• _Exercise details_: Please rename "Instruction" to "Command" in the data, rewriting everything from the line containing "Open the emoji reactions icon" down to the line containing "point(1144,229)" with nothing else changed.

• _Stored data entries_:
***
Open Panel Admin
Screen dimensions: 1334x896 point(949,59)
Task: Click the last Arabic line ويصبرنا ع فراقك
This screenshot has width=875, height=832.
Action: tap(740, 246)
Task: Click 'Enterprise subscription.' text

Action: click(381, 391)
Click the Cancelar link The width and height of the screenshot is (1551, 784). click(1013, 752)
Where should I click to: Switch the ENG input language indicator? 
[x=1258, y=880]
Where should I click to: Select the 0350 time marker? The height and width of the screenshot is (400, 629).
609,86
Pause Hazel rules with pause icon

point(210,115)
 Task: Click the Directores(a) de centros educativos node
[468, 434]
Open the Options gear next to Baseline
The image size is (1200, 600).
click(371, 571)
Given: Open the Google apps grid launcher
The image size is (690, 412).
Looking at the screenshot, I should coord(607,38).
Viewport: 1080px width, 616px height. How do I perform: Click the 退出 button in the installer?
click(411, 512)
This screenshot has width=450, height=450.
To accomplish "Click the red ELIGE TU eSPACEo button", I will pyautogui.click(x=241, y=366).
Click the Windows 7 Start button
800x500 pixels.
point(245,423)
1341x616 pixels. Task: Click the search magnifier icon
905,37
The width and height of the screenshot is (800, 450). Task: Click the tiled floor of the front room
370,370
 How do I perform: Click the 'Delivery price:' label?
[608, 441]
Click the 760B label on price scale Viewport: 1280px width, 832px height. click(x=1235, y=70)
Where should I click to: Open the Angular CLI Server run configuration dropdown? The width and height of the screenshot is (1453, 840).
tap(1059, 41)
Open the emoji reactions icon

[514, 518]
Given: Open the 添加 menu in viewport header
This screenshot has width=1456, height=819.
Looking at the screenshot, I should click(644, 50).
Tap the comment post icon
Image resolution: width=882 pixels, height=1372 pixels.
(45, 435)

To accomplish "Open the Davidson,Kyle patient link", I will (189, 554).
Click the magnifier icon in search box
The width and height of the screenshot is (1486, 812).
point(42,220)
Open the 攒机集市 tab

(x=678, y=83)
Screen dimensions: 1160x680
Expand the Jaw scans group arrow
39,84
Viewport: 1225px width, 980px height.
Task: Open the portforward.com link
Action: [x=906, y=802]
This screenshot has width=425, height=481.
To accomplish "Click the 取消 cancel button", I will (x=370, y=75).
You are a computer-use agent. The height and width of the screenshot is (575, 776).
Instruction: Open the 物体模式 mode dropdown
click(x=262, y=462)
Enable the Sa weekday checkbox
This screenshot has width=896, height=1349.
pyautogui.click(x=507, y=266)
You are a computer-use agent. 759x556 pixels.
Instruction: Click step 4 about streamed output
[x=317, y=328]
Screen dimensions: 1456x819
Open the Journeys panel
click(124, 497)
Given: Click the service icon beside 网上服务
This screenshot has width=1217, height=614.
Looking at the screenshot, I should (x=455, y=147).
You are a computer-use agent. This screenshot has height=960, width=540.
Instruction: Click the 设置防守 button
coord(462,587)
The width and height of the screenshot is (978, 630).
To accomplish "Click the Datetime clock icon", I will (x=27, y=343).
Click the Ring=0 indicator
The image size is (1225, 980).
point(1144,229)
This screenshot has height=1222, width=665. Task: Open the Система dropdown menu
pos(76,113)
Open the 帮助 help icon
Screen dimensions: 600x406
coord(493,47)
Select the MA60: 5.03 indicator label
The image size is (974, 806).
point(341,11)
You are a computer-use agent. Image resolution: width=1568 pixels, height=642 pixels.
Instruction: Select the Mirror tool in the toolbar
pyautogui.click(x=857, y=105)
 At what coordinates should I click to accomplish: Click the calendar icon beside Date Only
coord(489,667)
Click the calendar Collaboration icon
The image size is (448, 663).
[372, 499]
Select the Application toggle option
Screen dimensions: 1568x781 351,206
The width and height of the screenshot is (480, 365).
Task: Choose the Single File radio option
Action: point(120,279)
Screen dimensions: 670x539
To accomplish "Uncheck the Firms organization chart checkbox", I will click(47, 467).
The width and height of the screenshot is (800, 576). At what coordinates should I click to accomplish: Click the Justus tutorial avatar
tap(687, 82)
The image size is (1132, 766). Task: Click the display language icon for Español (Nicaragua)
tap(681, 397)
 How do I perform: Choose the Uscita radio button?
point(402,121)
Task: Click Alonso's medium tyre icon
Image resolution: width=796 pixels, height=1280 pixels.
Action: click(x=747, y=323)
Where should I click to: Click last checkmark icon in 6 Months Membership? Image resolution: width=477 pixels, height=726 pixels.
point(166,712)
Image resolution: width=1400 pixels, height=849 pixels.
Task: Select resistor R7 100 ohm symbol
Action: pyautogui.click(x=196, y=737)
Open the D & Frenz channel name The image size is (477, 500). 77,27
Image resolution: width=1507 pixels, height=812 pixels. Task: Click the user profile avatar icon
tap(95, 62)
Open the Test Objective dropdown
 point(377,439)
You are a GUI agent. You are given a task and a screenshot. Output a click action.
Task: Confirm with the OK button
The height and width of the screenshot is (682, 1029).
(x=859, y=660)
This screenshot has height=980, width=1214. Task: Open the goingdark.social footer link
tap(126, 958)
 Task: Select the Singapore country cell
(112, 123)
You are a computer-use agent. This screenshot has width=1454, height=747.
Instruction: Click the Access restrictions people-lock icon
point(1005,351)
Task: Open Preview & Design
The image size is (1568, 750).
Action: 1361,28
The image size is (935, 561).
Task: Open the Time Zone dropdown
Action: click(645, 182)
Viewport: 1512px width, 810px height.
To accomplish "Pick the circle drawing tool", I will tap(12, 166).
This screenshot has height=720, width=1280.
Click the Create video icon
***
• _Reply_:
Open the emoji reactions icon

[514, 518]
Given: Open the 添加 menu in viewport header
This screenshot has width=1456, height=819.
Looking at the screenshot, I should click(644, 50).
Tap the comment post icon
Image resolution: width=882 pixels, height=1372 pixels.
(45, 435)

To accomplish "Open the Davidson,Kyle patient link", I will (189, 554).
Click the magnifier icon in search box
The width and height of the screenshot is (1486, 812).
point(42,220)
Open the 攒机集市 tab

(x=678, y=83)
Screen dimensions: 1160x680
Expand the Jaw scans group arrow
39,84
Viewport: 1225px width, 980px height.
Task: Open the portforward.com link
Action: [x=906, y=802]
This screenshot has width=425, height=481.
To accomplish "Click the 取消 cancel button", I will (x=370, y=75).
You are a computer-use agent. The height and width of the screenshot is (575, 776).
Command: Open the 物体模式 mode dropdown
click(x=262, y=462)
Enable the Sa weekday checkbox
This screenshot has width=896, height=1349.
pyautogui.click(x=507, y=266)
You are a computer-use agent. 759x556 pixels.
Command: Click step 4 about streamed output
[x=317, y=328]
Screen dimensions: 1456x819
Open the Journeys panel
click(124, 497)
Given: Click the service icon beside 网上服务
This screenshot has width=1217, height=614.
Looking at the screenshot, I should (x=455, y=147).
You are a computer-use agent. This screenshot has height=960, width=540.
Command: Click the 设置防守 button
coord(462,587)
The width and height of the screenshot is (978, 630).
To accomplish "Click the Datetime clock icon", I will (x=27, y=343).
Click the Ring=0 indicator
The image size is (1225, 980).
point(1144,229)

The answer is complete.